Feteh
- Type: Weekly
- Founder: Temesgen Desalegn
- Founded: 2008; 17 years ago
- Political alignment: Independent
- Headquarters: Ethiopia

= Feteh =

Ethiopian weekly newspaper

Feteh (ፍትሕ) is an Ethiopian independent weekly newspaper founded in 2008 by Temesgen Desalegn. The paper is known for its critical coverage of Dr. Abiy's government. Its name translates into English as "Justice".

According to the US-based Committee to Protect Journalists (CPJ), between 2008 and July 2011, the Ethiopian government filed 41 lawsuits against Desalegn for his work with the paper. In 2011, one of its columnists, 28-year-old Reeyot Alemu, was arrested on terrorism charges.

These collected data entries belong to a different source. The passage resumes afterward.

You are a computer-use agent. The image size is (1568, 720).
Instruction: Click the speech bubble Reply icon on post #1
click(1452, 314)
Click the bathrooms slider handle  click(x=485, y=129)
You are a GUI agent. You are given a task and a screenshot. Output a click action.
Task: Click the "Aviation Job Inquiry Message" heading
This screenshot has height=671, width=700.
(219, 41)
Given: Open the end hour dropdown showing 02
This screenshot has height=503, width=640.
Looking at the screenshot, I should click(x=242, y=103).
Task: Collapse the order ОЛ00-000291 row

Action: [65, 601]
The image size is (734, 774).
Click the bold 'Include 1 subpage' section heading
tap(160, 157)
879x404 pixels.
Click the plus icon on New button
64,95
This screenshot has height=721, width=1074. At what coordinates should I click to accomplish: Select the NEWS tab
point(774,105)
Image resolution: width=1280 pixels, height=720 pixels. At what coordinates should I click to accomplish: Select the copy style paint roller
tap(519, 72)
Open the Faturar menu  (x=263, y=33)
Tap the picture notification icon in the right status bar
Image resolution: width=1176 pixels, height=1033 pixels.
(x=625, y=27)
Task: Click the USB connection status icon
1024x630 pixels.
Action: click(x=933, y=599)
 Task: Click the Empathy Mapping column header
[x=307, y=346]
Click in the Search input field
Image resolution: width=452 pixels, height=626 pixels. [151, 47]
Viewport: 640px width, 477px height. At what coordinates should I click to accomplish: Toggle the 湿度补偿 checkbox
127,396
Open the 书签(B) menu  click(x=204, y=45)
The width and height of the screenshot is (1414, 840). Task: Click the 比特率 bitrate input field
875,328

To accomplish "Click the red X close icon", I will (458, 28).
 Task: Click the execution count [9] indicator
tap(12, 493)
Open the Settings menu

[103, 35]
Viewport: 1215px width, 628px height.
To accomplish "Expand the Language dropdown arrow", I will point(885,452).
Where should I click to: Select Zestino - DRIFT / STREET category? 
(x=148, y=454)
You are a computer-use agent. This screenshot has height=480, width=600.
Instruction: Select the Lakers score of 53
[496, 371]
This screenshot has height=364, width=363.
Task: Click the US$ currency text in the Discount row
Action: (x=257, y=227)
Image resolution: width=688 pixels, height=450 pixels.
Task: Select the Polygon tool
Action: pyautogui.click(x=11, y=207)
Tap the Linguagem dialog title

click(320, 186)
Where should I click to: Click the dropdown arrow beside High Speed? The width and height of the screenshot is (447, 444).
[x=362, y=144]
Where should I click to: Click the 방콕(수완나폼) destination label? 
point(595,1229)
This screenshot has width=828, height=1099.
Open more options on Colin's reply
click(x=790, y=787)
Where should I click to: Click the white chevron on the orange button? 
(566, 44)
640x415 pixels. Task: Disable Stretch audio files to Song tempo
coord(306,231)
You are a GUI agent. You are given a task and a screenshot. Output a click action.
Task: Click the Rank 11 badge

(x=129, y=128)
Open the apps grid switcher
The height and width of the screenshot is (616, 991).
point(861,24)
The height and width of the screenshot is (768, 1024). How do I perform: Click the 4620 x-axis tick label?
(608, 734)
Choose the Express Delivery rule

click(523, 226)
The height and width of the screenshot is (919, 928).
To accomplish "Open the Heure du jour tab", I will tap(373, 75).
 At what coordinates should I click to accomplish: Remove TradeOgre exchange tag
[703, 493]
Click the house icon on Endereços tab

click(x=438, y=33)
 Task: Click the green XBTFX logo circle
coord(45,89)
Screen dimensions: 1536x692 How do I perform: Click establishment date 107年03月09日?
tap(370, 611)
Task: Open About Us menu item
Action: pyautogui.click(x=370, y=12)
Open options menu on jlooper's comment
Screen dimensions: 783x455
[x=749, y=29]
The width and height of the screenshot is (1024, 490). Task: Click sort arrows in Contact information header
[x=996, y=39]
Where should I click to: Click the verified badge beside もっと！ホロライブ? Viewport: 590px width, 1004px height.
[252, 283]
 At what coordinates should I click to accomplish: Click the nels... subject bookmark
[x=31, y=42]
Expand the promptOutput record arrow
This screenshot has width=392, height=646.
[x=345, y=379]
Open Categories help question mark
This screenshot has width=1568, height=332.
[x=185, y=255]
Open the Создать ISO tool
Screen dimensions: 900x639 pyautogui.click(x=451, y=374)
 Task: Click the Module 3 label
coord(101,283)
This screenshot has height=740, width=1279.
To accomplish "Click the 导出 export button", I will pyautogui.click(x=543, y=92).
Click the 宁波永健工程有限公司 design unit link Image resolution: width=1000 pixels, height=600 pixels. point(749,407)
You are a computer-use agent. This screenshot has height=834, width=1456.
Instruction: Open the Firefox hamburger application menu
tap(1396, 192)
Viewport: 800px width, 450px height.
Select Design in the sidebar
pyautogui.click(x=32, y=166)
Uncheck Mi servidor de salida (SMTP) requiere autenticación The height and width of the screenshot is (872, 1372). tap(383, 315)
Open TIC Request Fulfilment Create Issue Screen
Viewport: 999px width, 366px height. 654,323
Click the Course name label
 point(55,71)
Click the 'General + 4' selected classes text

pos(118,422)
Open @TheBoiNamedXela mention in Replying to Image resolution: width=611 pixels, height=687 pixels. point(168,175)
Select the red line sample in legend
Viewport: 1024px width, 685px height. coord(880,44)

On 4 May 2012, Desalegn was found guilty of contempt of court after Feteh published the full text of a courtroom statement by independent journalist Eskinder Nega, who was on trial for terrorism charges. In the statement, Nega asserted his innocence and criticized the charges against him. Desalegn was given a suspended four-month prison term and a 2,000 birr (US$113) fine. CPJ protested the sentence, calling it an example of "growing severity of censorship in Ethiopia".

In July 2012, Feteh was closed by government order, and 30,000 copies of the paper were seized. A prosecutor stated that the paper's coverage had been found to be "detrimental to the country’s national security".

On 10 August, Desalegn learned through a radio broadcast that he was being charged under three articles of Ethiopia's Criminal Code: Article 613, "defamation and calumny"; Article 486, "inciting the public through false rumours"; and Article 238, "outrages against the Constitution or the Constitutional Order", a capital offense. The charges were in response to articles published in August 2011, February 2012, and March 2012, in which Feteh had reported on youth protests against the government. The UK-based anti-censorship organization Article 19 issued a statement in support of Desalegn and called for the charges to be dropped.

On 23 August, three days after the death of long-time prime minister Meles Zenawi, Desalegn was arrested on defamation charges as part of a general crackdown on government critics. After a court denied him bail, he was taken to Kaliti prison.